Since mid-February 2021, a message is being shared on WhatsApp forums in Cameroon supposedly outlining a set of recommendations to follow in case of Covid-19 infection.
"This is a very important circular from the Ministry of Health. Anyone feeling the symptoms of coronavirus infection should quarantine themselves at home and take the following treatment: panadol 1000 mg twice a day, azithromycin 500 mg once within five days, vitamin C 1000 mg once a day, zinc tab 50 mg once a day, vitamin D 50000 mg once a week, Strepsils three times a day," the message reads.
According to Clavère Nken, head of the Ministry of Public Health’s communication department, this message is a hoax. Most of the advice carried by the message is either erroneous or unfounded.
The ministry has not published a home treatment plan to be followed by people feeling the symptoms of the coronavirus.
According to a circular published by the Ministry of Public Health on March 23, 2020, people infected with the coronavirus are treated using the following protocol: "hydroxychloroquine or chloroquine 200 mg 3 times a day for 10 days and azithromycin 500 mg the first day and 250 mg a day for four days."
The hotline 1510
The message advises people not to visit health centers when they feel the symptoms but rather call the hotline "195" to get a response team dispatched to take care of them. Yet, the official hotline set up by Cameroon to quickly tend to coronavirus matters is "1510".
Officially, people feeling the symptoms of the coronavirus pandemic are invited to call the hotline. Then, after a remote evaluation, a medical team will be dispatched if the evaluation hints that the caller could be a positive case. The dispatched team collects samples and analyzes them at reference laboratories. If the samples are positive, the caller is immediately taken to a treatment center for proper care or, depending on the health status, provided with a home treatment plan.
So-called "mild" cases are treated at home provided the patient signs a declaration of commitment to respect medical prescriptions and not to spread the disease. According to the message being shared, the Ministry of Public Health also recommends "gargling with warm water and salt for 5 minutes a day and drinking large quantities of water." However, this advice has been repeatedly denied by health authorities who claim that gargling is not efficient against the coronavirus pandemic. Nevertheless, health specialists recommend that for the overall health of the human body, it is important to drink a lot of water, "not just because of Covid-19."
The World Health Organization (WHO) makes no mention of gargling in its advice to the general public on Covid-19. Numerous viral messages with advice and remedies to combat the coronavirus have been widely shared on social networks since the beginning of the health crisis.
One such message attributed to the United Nations Children's Fund (UNICEF) stated that "gargling with hot water and salt kills the viruses hidden in the tonsils and prevents them from leaking into the lungs." This was denied by the UN agency.
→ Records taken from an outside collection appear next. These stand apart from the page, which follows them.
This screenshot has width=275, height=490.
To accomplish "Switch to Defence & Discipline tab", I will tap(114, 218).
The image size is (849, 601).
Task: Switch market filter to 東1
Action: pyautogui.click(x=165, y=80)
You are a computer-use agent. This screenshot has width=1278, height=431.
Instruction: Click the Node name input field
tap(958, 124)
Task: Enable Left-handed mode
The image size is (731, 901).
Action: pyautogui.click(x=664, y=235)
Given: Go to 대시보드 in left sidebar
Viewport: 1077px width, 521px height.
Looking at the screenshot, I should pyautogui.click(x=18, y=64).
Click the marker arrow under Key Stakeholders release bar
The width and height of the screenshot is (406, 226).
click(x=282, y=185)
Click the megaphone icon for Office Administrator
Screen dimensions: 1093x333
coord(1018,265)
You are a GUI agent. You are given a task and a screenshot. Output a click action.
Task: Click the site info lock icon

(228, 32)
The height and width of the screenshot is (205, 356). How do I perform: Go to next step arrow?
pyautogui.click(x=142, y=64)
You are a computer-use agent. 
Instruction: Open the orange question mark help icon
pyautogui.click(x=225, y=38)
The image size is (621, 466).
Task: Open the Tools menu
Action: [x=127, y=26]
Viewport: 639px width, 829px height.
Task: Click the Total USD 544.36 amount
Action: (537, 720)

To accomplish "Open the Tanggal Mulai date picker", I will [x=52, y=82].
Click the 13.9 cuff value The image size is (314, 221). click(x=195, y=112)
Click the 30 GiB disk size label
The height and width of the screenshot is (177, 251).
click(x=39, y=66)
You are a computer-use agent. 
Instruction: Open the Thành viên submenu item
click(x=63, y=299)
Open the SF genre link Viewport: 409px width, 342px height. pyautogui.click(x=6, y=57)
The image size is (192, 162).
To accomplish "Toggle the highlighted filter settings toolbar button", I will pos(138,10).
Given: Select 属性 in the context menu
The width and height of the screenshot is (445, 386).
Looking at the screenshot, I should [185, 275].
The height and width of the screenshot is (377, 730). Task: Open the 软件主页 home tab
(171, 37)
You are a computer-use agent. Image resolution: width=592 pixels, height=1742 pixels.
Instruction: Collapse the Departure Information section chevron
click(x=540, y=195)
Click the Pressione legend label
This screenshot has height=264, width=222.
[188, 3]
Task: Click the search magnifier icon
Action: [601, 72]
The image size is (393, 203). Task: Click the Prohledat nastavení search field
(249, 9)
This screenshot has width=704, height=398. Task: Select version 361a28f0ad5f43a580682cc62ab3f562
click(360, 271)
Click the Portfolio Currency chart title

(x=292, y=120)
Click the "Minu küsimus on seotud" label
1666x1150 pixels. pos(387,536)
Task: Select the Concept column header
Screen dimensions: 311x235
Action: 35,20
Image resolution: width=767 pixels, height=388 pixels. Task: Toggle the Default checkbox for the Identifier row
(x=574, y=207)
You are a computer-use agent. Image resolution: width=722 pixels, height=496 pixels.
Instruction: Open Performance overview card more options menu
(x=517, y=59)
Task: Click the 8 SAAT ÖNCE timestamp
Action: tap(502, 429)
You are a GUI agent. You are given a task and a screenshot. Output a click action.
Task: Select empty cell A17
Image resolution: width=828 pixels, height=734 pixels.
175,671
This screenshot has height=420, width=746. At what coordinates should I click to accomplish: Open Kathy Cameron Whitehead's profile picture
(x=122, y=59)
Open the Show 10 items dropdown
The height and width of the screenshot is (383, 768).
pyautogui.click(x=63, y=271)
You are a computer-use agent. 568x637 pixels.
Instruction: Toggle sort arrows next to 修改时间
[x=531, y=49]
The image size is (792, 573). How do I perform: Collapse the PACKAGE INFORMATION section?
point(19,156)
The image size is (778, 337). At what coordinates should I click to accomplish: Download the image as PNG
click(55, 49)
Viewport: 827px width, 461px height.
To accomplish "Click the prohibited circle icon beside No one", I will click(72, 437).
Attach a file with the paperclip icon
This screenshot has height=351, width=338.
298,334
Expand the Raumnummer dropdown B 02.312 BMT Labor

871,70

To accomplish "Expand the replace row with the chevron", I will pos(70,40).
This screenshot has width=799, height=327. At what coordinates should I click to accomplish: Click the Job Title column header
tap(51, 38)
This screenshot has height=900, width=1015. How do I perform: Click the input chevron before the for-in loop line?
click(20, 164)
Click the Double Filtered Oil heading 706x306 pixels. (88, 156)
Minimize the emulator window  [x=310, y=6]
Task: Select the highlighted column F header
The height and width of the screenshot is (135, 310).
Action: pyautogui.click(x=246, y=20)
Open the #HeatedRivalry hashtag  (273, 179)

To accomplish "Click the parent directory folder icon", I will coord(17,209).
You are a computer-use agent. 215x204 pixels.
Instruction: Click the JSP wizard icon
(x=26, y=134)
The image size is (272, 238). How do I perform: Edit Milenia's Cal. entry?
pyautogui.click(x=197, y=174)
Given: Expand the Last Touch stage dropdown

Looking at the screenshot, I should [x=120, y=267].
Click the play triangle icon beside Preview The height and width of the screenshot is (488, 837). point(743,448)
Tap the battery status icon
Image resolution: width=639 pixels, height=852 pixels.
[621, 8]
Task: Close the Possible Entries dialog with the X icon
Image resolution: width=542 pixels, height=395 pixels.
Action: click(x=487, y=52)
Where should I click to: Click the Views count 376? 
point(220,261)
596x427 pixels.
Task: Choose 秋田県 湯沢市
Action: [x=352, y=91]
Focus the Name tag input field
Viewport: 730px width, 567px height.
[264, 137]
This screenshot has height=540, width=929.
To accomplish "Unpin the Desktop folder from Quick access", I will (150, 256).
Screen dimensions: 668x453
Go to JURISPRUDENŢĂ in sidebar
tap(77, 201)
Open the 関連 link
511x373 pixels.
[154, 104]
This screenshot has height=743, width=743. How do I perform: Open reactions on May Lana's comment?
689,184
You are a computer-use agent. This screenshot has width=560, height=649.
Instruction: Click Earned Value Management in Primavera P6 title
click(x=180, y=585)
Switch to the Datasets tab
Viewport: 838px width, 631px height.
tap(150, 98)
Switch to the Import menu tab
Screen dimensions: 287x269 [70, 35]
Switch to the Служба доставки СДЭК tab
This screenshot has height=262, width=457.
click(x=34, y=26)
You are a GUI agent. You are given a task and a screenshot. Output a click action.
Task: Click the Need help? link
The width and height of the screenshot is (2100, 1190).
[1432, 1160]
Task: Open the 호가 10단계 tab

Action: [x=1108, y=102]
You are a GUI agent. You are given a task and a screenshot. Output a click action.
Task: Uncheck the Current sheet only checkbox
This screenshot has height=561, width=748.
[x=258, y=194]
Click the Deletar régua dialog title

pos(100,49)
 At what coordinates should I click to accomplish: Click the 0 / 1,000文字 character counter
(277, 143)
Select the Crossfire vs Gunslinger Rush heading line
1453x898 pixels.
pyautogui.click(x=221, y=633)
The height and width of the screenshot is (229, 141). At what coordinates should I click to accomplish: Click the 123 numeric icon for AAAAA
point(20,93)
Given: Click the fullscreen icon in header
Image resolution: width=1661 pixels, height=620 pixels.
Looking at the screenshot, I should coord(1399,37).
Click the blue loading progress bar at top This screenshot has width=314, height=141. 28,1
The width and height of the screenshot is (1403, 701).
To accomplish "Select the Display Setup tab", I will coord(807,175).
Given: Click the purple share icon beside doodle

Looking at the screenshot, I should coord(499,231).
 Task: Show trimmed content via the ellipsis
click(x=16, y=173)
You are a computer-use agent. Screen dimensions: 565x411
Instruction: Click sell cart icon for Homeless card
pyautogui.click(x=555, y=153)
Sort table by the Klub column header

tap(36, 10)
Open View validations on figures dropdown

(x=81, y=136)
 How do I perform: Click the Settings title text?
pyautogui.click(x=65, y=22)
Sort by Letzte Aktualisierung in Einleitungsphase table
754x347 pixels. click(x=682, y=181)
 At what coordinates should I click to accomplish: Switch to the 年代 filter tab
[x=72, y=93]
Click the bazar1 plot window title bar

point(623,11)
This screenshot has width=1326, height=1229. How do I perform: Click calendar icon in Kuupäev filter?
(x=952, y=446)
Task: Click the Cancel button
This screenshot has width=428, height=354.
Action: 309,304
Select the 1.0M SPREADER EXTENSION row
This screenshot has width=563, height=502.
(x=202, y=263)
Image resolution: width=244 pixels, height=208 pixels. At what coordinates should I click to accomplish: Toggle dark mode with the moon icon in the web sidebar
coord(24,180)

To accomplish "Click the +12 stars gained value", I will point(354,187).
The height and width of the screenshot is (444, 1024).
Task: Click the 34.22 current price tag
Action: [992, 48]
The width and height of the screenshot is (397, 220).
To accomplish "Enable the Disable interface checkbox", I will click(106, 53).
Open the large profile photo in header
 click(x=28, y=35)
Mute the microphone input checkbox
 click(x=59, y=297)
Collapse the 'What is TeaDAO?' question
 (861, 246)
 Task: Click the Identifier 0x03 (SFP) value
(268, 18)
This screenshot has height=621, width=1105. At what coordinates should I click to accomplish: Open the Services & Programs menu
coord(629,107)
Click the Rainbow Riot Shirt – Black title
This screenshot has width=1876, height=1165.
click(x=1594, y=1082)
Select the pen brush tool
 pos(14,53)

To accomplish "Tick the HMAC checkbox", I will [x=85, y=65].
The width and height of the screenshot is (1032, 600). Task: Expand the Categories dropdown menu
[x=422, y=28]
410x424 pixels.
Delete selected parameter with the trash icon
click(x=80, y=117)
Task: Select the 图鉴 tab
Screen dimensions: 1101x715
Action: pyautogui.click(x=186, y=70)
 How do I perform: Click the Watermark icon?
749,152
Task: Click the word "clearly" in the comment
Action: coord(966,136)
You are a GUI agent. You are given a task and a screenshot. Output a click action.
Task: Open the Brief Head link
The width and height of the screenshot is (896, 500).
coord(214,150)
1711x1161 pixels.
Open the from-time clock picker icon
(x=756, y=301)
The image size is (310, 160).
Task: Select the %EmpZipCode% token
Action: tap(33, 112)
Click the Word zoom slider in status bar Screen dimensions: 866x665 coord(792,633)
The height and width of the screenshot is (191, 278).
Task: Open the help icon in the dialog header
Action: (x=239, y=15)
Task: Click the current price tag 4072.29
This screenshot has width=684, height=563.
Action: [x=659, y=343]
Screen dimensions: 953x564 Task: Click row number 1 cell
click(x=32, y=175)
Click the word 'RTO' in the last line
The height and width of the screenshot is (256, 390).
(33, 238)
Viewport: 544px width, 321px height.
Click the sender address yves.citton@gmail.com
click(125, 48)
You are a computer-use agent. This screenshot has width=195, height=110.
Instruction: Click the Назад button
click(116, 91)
The main advice from the Ministry of Health, the WHO, and the UNICEF is to regularly wash hands with soap and water or a hydro-alcoholic solution, wear a protective mask, keep at least a 1-meter distance between people outside, and seek immediate medical attention in case of cough, fever, breathing difficulties or other symptoms of the disease. That way, people can protect themselves and protect others from the pandemic, the institutions believe.